DIPLOMATIC EUPHEMISMS notwithstanding, the démarcheof the polite "invitation" to Israel's ambassador Zion Evrony on Thursday to visit Iveagh House marked a serious chilling in Ireland's already tetchy relations with Israel.
Dr Evrony will have heard expressions of serious Irish concern, “anger”, in Minister Micheál Martin’s words, over the use of five forged Irish passports by suspects in the Dubai murder of senior Hamas figure Mahmoud al-Mahbouh.
Forged passports from Britain, Germany and France were also used, and although the Government, like the British, has not expressly accused Israel, the invitation suggested Dublin saw the hand of its secret service, Mossad, in the killing. Dubai police chief Dahi Khalfan Tamim has said he is 99 per cent sure Israel was involved. And, within Israel, news coverage assumes “our boys” did it, although not perhaps as efficiently as they would have expected of Mossad.
Both Paris and London have also asked for help and explanations from Israeli ambassadors. Like Dr Evrony, the latter were stressing they knew nothing and would convey concerns to Tel Aviv. “Outraged” British foreign secretary David Miliband has demanded Israels full co-operation in investigating the passports and will meet Israeli foreign minister Avigdor Lieberman at an EU foreign ministers’ meeting in Brussels on Monday. It is a discussion Mr Martin might want to be part of.

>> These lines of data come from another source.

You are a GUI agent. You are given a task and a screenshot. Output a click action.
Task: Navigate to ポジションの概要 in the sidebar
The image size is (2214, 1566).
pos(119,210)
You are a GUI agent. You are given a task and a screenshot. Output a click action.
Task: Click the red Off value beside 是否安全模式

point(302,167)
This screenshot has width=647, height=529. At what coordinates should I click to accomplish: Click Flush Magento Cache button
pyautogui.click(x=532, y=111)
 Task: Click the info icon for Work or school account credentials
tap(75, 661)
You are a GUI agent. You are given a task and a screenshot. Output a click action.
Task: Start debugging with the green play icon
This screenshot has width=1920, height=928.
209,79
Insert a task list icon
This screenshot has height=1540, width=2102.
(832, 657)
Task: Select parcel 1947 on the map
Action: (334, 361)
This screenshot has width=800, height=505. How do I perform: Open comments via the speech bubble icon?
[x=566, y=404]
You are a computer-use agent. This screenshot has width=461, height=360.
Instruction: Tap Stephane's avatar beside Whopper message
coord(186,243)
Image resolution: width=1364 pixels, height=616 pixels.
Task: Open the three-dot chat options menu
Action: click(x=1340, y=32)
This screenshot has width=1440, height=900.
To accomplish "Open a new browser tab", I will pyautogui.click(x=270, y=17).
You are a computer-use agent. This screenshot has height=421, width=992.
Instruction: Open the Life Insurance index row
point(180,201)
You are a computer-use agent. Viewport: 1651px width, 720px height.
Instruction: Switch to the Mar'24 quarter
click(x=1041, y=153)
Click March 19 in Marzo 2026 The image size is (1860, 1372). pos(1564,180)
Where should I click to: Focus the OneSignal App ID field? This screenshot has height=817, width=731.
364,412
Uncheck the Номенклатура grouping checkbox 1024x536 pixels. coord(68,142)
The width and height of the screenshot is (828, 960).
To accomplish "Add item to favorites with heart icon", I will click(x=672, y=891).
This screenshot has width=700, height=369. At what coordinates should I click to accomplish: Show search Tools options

Mr Lieberman insists there is no proof Mossad was involved and adds that Israel has a “policy of ambiguity” on intelligence matters. That is simply not good enough. Israel is ever ready to denounce acts of terrorism when it is a target so its silence on this act of international terrorism is deafening. At the very least it must be asked to demonstrate good faith by genuinely assisting international inquiries, and committing itself both to ruling out agents using Irish passports in future and to extraditing suspects if they are identified in Israel.
In truth, assassinations have been a part of the Israeli-Arab conflict since before the State was founded and Israel’s security doctrine views targeting enemy operatives as an effective tactic. Recently, it has been credited with the killings abroad of Hizbullah’s military chief, a key security adviser of Syria’s president, and an Iranian nuclear scientist. Each has resulted in retaliation threats but little international fallout. Dubai, Israel may come to regret because this time it has been caught using foreign passports and embroiling European states.
For nation states the inviolability of passports is an important ingredient of the assertion of sovereignty, a reflection of their ability to honour their fundamental duty to protect citizens. Like a currency, the debasing of the authority of a passport through the circulation of false documents inevitably puts all holders in increased jeopardy crossing borders. That the forgers should use real passport numbers, and in the case of some of the British passports, stolen identities, is particularly serious, opening up perfectly innocent citizens to the possibility of arrest and detention. Mr Martin is right to make an issue of it.